By Linda LaScola, Editor
I am really, really, missing Easter this year. I know I’m not the only one, but I may be one of the few atheists to feel this way. Anyone who has read this blog with any regularity knows that I’m a big fan of classical church music and that Easter is the best time for it.
It’s not just one day of celebration, like Christmas. Christmas has some wonderful classical music associated with it and also some of the worst pop music – that plays constantly in the background for weeks ahead of the big blow-out celebration of Jesus’s birth.

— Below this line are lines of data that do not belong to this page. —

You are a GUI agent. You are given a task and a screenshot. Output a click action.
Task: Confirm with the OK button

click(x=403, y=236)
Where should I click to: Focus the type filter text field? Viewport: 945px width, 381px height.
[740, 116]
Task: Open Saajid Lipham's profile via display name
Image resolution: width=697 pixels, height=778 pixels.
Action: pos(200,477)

In contrast, Easter is a one-week buildup of triumphal welcome (with waving of palms), dinner with his disciples (Eat my body; drink my blood), trial (He is accused), mourning (He is murdered), then jubilation (He is risen!)

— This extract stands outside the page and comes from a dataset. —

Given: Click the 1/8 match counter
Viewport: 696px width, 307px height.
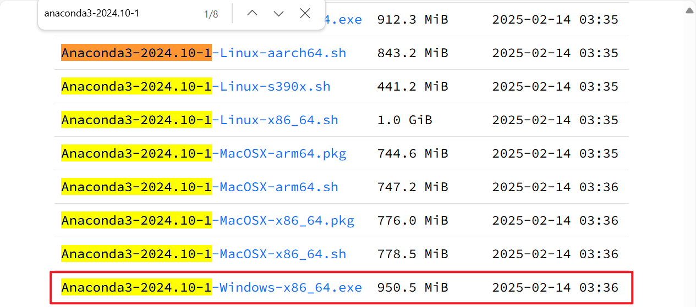Looking at the screenshot, I should (x=211, y=14).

You don’t have to believe a word of it to appreciate the drama and the excellent music that has served as a soundtrack for Easter over the centuries.
Here are some of my favorites, as mentioned here during previous Easter seasons, e.g.,
And here are selections offered by Rational Doubt blog commenters in years past. Adagio for Strings by Samuel Barber
Agnus Dei, also by Samuel Barber
Jubilate Deo by Libera with another amazing boy soprano
During this era of coming together remotely, I can’t think of a better way to celebrate the season. I invite readers to offer additional musical selections and other ways of communing remotely to celebrate the season.

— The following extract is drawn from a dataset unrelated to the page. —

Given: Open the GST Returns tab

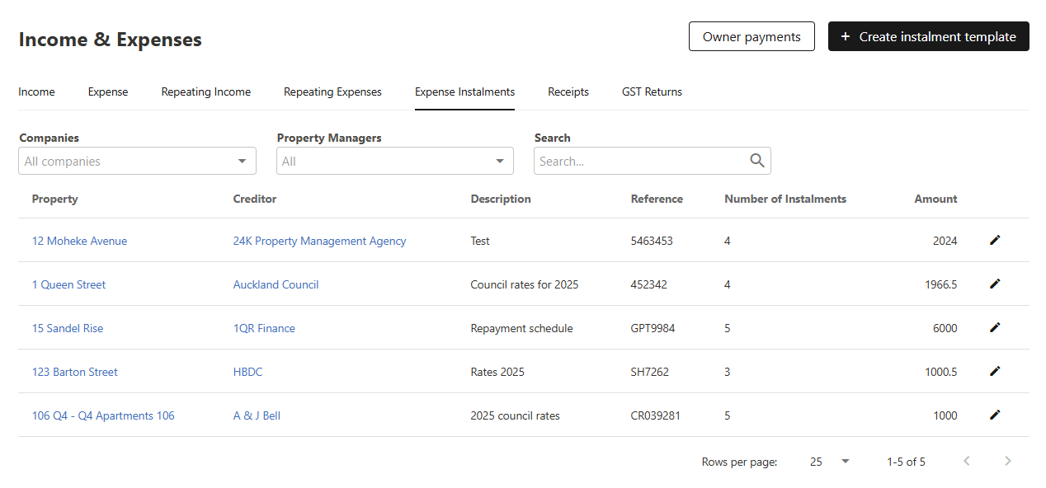Looking at the screenshot, I should (x=652, y=92).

Here’s a humorous video that TCP cofounder Carter Warden/aka Adam Mann just made.
He’s looking shaggier and younger than usual, but I can tell it’s him by the voice – and the sarcasm.Please also post photos of the coming of spring in your neck of the woods. Here in DC, the redbud trees are blooming.
And the azaleas are starting to open up.
The azaleas usually don’t come out until the end of April, but the warm winter changed all of that to serendipitously add a bit of natural beauty to a devastatingly ugly act of nature.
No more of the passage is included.